Acorralado. Así tienen las tropas del Ejército Nacional a Naín Pérez Toncel, alias Bendito Menor, uno de los principales cabecillas de las Autodefensas Conquistadoras de la Sierra Nevada, en la zona rural de Dibulla, en el departamento de La Guajira.
El brigadier general Jorge Ricardo Hernández Vargas, comandante de la Décima Brigada, sostuvo que la presión militar y las labores de vigilancia aérea tienen completamente cercada la zona donde se esconde este criminal, que ha puesto en jaque la seguridad en la región.
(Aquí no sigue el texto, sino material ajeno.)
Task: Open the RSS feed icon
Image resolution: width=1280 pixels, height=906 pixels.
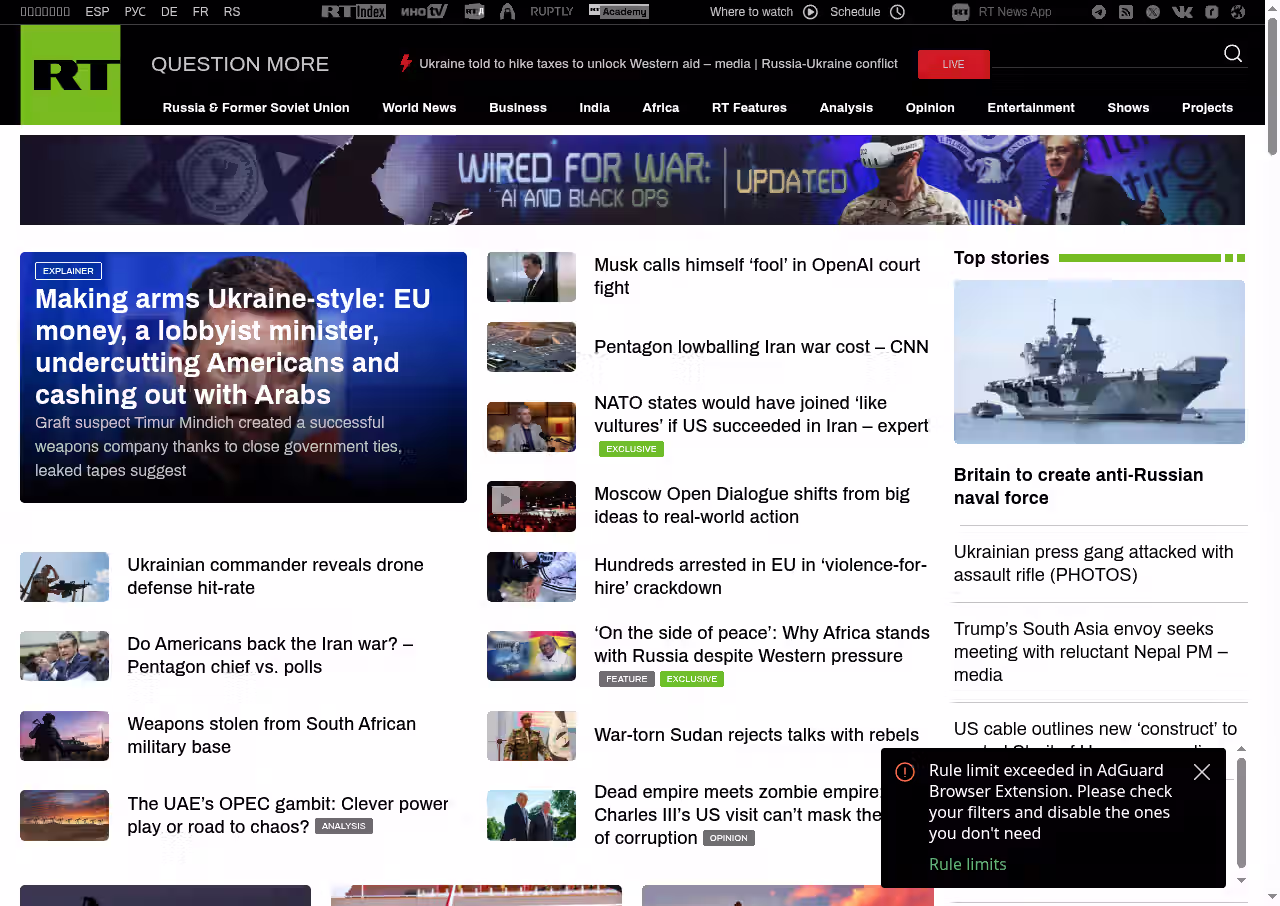Action: [1126, 12]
“Creo que de una u otra forma lo tenemos neutralizado, no ha vuelto a salir por las redes sociales”, afirmó el alto oficial tras finalizar un consejo de seguridad extraordinario en Riohacha, La Guajira.
Asimismo, se conoció que la inteligencia militar sigue cada uno de los pasos que intenta dar el criminal, así como los de sus colaboradores. Aunque conocen la zona amplia donde se oculta, aún no cuentan con las coordenadas exactas.
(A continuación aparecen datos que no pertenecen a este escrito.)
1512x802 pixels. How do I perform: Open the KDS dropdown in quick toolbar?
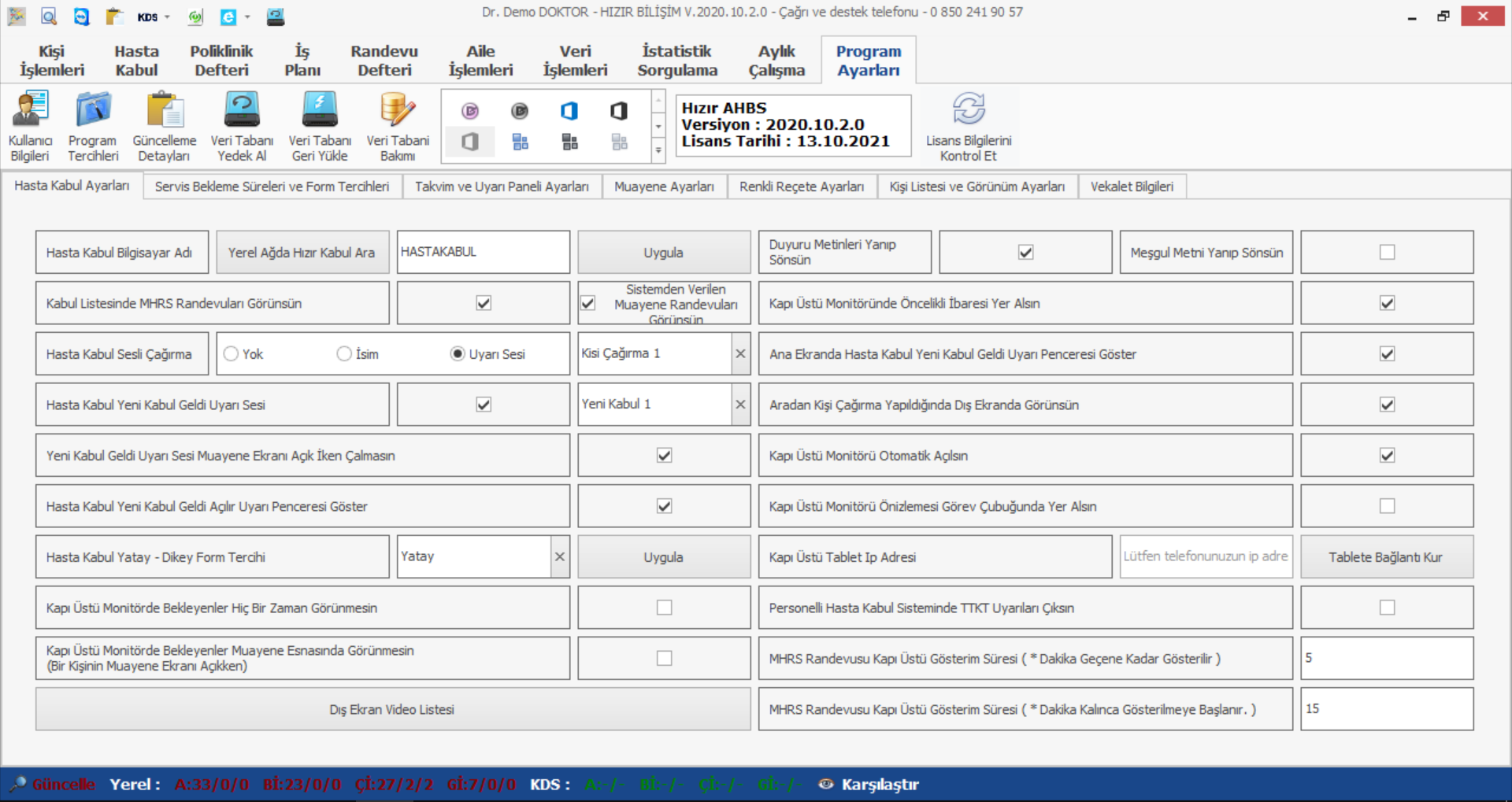pos(167,17)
“Tan pronto tengamos información, volveremos a hacer una operación”, explicó el alto oficial, quien precisó que no han disminuido la intensidad de los controles en la zona.


Este criminal, tras percibir la cercanía de las Fuerzas Militares, envió un mensaje al Gobierno nacional con el fin de solicitar una supuesta paz para someterse a la justicia.
“Mi interés al dirigirme al Gobierno nacional y a la opinión pública es reiterar que mi voluntad ha sido, y sigue siendo, la de transitar por caminos de diálogo, entendimiento y desescalamiento del conflicto”, señala en la carta.
Al mismo tiempo, agregó: “En los últimos días, a raíz de bombardeos, operaciones militares y difusión de material audiovisual, se han proferido afirmaciones que me vinculan de manera directa y absoluta con hechos de extrema gravedad”.

Igualmente, Naín precisó que “varios de esos contenidos han sido manipulados o sacados de contexto, generando una narrativa que no corresponde de manera objetiva a la realidad”.
De acuerdo con el criminal, él no sería el único responsable de los hechos violentos que hoy sacuden a La Guajira y al departamento de Magdalena.
“Atribuir de forma generalizada toda la violencia de una región a una sola persona o estructura, sin un análisis serio, técnico y responsable, no contribuye a la verdad ni a la construcción de paz que el país reclama”, insistió el cabecilla.